World Golf Hall of Fame member Pete Dye, who designed some of the world’s most famous golf courses, has died at age 94.
The PGA of America announced the news on Thursday, and its president, Suzy Whaley, released a statement in tribute of Dye.
“Pete Dye left an imprint on the world of golf that will be experienced for generations, painting wonderful pictures with the land that continue to inspire, entertain & challenge us,” Whaley wrote. “The PGA is saddened by the passing of this dear friend of the PGA Professional. Pete & his late wife Alice formed the greatest force in golf design history. The Dye family will forever be linked to many of the thrilling championships in PGA history & for something that they intended all along – that we embrace golf’s life values.”
Dye, who was born in Urbana, Ohio, and lived most of his life in Indianapolis, originally was in the insurance industry before transitioning into golf course design in the 1960s. Among his most notable designs: Florida’s TPC Sawgrass, home of The Players Championship; Kiawah Island in South Carolina, which has hosted both a Ryder Cup and a PGA Championship, and Whistling Straits, site of the 2020 Ryder Cup in Kohler, Wisconsin.
Dye used his vast powers of visual deception to create holes where desire and disaster often converge. Perhaps his most famous was the 17th-hole island green at TPC Sawgrass.
“Life is not fair, so why should I make a course that is fair?” Dye once said.
Dye received numerous awards for his work in the golf industry.
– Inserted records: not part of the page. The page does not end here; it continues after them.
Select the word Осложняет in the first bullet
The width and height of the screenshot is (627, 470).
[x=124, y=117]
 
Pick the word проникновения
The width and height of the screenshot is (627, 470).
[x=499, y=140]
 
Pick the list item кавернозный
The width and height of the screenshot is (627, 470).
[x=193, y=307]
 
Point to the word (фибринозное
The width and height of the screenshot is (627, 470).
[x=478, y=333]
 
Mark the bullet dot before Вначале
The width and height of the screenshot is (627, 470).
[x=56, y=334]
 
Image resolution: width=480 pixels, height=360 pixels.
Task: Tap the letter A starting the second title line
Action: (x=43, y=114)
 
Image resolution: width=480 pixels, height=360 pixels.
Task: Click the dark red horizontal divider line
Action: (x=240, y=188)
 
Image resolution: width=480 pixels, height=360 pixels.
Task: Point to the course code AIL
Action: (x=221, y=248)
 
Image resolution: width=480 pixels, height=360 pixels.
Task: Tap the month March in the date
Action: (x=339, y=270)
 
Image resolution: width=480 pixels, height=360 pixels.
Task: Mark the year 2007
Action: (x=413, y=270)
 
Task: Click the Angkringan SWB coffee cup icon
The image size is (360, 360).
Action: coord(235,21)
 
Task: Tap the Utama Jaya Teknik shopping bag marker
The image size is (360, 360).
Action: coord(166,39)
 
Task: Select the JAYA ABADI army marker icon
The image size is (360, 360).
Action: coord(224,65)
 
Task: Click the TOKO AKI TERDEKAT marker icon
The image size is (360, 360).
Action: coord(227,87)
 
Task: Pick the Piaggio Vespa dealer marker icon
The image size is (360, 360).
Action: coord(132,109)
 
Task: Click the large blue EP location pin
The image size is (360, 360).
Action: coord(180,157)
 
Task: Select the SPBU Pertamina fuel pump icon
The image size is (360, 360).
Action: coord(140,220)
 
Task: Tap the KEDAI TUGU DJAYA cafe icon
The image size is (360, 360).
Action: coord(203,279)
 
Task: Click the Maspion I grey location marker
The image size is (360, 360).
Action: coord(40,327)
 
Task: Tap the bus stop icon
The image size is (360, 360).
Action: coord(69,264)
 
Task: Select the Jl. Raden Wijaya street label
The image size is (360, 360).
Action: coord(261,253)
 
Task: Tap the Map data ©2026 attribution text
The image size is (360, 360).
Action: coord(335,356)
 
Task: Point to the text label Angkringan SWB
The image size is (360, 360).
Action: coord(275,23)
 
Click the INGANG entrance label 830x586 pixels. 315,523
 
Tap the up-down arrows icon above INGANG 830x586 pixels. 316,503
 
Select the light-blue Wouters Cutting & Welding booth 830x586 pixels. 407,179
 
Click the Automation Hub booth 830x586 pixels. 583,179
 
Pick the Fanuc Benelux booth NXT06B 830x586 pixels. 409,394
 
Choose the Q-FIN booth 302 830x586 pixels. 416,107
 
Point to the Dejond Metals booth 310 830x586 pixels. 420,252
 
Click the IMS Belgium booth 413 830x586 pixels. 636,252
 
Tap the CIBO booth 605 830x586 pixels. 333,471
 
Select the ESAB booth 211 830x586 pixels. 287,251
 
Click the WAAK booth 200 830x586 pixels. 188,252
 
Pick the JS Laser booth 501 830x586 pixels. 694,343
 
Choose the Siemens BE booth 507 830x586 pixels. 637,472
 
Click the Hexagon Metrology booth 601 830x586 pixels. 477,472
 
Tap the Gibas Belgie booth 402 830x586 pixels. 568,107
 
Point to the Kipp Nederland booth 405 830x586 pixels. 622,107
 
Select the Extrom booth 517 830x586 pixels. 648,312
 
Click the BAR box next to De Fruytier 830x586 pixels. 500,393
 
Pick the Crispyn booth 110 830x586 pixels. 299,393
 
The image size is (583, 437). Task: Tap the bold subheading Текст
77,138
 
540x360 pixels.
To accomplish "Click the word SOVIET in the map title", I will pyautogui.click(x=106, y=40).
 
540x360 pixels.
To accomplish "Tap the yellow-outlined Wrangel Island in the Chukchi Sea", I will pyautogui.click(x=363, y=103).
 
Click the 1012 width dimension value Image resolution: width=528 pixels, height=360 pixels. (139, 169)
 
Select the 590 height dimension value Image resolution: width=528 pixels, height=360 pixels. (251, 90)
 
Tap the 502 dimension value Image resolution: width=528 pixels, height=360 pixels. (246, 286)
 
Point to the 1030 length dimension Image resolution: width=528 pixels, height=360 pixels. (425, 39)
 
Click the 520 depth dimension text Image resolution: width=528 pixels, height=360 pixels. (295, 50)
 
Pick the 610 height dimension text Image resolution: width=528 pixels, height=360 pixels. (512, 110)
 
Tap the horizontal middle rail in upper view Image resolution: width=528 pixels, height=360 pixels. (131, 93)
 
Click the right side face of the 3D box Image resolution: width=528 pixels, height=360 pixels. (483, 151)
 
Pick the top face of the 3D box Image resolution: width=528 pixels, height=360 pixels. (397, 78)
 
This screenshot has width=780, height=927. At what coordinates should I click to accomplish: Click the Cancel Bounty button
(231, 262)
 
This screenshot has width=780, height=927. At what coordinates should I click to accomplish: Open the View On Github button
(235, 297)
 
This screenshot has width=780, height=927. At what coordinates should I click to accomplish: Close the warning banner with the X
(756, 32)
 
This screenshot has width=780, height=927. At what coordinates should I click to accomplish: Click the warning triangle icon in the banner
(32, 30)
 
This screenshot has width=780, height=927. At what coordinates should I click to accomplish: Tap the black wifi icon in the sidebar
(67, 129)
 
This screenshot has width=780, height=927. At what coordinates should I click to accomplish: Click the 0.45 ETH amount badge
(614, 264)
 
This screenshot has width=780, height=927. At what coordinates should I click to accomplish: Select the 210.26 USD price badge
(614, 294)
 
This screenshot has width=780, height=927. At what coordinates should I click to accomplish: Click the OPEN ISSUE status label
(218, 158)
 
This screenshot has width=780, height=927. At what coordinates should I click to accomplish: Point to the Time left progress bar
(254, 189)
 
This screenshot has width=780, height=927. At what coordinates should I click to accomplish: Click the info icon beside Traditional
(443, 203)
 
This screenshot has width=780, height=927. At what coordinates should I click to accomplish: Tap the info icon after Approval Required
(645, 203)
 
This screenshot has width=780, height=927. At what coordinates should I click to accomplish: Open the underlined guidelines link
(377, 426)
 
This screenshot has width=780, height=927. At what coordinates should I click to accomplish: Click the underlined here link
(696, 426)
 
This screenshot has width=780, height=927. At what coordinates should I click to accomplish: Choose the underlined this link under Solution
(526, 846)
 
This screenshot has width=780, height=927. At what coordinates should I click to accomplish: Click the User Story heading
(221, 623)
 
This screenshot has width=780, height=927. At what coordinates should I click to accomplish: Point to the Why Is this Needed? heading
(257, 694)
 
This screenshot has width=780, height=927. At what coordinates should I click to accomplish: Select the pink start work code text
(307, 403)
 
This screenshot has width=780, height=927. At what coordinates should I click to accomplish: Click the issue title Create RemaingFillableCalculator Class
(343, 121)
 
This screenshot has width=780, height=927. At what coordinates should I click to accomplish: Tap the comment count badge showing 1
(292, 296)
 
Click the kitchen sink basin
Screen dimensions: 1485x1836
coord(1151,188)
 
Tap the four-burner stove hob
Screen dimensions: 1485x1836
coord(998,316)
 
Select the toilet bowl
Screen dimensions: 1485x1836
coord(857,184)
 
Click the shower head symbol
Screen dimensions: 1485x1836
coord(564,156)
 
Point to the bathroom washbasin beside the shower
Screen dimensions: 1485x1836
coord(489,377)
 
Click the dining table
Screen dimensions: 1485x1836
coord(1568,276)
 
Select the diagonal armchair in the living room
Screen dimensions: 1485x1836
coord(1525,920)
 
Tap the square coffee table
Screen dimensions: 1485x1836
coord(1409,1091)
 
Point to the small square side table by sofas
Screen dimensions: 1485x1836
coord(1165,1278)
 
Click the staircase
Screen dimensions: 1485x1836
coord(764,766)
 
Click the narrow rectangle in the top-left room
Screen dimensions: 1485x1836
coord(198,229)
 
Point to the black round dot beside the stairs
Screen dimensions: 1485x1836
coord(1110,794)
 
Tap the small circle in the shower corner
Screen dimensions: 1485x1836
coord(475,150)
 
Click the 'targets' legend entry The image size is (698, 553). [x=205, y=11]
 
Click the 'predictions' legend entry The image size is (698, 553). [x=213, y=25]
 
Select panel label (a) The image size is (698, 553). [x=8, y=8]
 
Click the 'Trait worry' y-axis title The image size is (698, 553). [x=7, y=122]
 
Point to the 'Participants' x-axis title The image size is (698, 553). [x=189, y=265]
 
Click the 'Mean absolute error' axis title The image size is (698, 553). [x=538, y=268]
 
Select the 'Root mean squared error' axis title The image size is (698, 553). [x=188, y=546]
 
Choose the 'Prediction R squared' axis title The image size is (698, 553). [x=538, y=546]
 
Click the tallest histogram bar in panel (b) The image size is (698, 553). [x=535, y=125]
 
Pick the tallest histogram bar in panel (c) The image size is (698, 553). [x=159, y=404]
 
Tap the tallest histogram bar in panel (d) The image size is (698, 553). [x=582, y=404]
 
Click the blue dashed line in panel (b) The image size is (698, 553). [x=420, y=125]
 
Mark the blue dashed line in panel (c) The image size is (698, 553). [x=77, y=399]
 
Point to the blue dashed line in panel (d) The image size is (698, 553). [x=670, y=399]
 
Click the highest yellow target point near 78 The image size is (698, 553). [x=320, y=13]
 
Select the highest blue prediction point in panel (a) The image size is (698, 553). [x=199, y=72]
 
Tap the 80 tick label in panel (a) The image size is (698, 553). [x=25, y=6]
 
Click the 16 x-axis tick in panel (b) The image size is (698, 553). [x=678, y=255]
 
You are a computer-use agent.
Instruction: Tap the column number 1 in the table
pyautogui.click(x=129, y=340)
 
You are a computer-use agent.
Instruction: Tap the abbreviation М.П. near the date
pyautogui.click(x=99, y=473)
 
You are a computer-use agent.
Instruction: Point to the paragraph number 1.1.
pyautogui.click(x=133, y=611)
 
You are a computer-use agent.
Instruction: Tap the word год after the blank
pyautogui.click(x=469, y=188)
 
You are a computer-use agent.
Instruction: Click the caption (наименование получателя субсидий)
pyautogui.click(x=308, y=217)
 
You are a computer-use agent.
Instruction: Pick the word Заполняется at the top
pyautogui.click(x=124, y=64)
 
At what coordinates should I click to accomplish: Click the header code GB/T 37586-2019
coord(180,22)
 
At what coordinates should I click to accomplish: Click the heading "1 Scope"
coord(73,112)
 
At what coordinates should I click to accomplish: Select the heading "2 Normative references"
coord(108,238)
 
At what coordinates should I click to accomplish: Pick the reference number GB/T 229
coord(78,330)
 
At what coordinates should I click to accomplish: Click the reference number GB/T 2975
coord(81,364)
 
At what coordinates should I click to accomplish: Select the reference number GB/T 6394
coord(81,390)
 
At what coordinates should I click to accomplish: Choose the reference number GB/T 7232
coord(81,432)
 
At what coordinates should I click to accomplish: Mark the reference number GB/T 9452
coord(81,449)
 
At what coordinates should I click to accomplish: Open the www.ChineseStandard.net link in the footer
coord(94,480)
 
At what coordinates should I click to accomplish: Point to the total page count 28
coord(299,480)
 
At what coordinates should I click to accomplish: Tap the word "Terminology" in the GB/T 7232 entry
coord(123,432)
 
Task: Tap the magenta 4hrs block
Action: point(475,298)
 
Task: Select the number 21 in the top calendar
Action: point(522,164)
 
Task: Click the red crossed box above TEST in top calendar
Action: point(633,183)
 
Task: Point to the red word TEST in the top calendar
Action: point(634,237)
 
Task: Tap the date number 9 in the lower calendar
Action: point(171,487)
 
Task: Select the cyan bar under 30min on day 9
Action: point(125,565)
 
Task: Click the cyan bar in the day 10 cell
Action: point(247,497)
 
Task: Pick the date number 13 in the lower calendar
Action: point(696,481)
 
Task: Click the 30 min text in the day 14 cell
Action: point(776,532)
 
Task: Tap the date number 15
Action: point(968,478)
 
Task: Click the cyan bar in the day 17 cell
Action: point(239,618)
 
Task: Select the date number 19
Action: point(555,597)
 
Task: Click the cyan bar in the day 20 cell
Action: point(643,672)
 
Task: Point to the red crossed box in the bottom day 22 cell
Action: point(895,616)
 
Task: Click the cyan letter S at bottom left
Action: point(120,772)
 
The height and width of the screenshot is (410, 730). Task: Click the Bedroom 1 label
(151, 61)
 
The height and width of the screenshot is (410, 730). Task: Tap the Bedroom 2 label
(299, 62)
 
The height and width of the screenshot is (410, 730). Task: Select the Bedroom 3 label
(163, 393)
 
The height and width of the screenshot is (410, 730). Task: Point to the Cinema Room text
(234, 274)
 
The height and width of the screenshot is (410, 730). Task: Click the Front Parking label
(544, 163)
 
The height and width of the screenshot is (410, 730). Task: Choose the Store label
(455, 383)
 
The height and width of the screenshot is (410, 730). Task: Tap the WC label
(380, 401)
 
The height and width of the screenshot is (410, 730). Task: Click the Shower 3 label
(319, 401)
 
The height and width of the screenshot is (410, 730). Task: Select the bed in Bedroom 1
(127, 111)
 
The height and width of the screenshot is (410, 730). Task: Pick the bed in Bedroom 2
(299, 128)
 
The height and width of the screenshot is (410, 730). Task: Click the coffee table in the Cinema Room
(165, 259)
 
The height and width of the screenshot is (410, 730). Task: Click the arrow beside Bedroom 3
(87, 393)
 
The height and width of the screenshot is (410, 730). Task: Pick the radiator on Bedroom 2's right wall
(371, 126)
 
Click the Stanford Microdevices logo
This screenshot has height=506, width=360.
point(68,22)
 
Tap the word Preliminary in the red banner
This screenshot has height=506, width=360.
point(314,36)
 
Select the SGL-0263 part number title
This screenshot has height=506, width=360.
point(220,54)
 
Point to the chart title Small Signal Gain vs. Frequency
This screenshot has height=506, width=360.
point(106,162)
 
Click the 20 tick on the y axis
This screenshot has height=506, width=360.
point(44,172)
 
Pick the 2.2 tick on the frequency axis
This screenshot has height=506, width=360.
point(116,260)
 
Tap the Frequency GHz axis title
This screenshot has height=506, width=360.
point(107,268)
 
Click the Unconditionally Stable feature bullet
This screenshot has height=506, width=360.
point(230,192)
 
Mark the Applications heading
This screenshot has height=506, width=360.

The Golf Course Superintendents Association of America presented him the Old Tom Morris Award, its highest honor, in 2003. Dye was the 2004 recipient of the PGA Distinguished Service Award and in 2005 he was honored with the PGA Tour’s Lifetime Achievement Award.
“The ardent golfer would play Mount Everest if somebody put a flagstick on top,” Dye once said.
“While Pete designed to torment the most accomplished professional, his forward tees allowed the most inexperienced to play. He would challenge the professional both physically and mentally, while remarkably accommodating the raw amateur who was learning the game,” said Herb Kohler, Kohler Co. executive chairman, who noted that Dye built for him four of America’s top-rated public golf courses that hosted six of golf’s majors for men, women, and seniors. “He was a genius at his craft so recognized by his peers, a lovable gentleman by everyone he encountered, who enjoyed putting you off with a twinkle and a white lie. He will forever have a prominent chapter in our company’s history.”
Dye’s wife, Alice, his partner in golf course design, died on Feb. 1, 2019.